-- Dataset content --
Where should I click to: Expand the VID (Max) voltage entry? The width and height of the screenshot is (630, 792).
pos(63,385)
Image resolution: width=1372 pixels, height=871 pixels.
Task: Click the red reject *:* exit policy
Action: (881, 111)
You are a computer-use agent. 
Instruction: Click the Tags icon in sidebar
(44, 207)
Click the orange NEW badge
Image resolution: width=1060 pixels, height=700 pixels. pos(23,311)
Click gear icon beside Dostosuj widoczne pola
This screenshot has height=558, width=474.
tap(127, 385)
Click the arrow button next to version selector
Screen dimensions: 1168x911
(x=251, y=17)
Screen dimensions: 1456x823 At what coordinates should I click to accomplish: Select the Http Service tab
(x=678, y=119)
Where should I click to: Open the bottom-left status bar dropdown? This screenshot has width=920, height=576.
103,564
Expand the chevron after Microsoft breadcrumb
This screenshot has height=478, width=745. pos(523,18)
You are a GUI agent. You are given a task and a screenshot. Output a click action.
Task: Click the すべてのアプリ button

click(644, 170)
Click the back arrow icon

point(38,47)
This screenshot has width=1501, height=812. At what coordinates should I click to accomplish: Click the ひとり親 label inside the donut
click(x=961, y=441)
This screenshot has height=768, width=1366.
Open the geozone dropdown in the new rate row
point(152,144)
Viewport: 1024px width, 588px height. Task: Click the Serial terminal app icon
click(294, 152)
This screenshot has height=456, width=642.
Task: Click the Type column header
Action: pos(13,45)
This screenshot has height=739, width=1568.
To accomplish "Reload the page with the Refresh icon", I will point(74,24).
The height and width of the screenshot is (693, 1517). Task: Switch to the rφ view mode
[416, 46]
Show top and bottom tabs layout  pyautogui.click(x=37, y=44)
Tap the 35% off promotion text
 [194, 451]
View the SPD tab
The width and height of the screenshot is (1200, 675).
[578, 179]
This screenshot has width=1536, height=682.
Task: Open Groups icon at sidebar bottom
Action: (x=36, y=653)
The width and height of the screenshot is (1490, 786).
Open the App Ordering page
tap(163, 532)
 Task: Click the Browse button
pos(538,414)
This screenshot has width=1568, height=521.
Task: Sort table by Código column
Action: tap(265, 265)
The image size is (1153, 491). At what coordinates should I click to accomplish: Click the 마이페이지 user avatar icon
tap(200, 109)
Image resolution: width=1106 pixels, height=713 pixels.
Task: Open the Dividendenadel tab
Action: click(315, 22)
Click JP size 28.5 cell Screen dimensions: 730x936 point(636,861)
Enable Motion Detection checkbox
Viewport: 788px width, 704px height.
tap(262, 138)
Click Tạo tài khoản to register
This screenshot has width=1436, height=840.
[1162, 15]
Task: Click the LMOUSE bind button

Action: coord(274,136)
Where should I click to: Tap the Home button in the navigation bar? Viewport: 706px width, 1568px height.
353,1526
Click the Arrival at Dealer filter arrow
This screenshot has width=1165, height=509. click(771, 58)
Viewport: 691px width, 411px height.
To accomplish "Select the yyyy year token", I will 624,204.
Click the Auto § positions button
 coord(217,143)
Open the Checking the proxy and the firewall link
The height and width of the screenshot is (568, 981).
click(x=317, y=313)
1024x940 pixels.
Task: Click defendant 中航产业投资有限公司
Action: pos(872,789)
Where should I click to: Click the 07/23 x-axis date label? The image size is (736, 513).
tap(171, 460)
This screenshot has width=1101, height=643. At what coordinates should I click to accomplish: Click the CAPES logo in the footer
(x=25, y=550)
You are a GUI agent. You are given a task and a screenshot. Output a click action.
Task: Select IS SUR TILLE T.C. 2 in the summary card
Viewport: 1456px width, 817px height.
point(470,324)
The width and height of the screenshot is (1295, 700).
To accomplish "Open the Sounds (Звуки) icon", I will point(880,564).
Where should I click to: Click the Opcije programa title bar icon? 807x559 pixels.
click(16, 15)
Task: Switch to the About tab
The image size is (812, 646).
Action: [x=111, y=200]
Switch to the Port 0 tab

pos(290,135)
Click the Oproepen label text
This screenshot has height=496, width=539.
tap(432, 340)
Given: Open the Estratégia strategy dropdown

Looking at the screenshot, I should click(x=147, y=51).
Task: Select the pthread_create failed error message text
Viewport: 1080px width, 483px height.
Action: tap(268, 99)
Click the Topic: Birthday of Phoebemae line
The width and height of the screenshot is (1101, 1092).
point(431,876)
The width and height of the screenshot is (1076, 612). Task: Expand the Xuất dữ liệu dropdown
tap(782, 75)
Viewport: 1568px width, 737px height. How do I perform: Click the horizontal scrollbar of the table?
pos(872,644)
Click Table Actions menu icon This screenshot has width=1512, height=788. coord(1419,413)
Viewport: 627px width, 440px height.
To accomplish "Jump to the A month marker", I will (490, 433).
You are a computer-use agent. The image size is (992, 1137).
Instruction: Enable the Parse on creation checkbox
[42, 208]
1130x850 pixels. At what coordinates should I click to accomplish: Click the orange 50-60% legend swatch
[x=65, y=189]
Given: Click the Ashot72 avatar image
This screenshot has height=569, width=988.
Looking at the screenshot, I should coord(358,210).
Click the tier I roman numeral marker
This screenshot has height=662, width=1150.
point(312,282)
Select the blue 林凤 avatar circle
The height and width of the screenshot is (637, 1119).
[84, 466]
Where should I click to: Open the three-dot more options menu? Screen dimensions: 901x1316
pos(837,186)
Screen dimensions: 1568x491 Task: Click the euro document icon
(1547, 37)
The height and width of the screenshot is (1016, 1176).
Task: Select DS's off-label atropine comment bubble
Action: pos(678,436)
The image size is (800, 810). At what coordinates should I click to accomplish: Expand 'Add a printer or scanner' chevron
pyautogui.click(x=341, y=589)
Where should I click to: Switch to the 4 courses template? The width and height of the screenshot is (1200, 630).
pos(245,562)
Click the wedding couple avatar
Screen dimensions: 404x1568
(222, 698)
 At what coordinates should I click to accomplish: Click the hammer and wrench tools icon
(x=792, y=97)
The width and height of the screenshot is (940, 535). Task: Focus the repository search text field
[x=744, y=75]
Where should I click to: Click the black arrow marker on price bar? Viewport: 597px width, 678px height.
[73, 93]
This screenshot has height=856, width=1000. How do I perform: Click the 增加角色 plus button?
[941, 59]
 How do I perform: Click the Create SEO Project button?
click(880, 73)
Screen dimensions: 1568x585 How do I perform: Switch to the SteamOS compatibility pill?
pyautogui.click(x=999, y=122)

-- Problem description --
Only lines containing the string "agent" belong in the answer; find them in the data above and copy them.

-- Exercise output --
You are a computer-use agent. 
You are a GUI agent. You are given a task and a screenshot. Output a click action.
You are a GUI agent. You are given a task and a screenshot. Output a click action.
You are a computer-use agent. The image size is (992, 1137).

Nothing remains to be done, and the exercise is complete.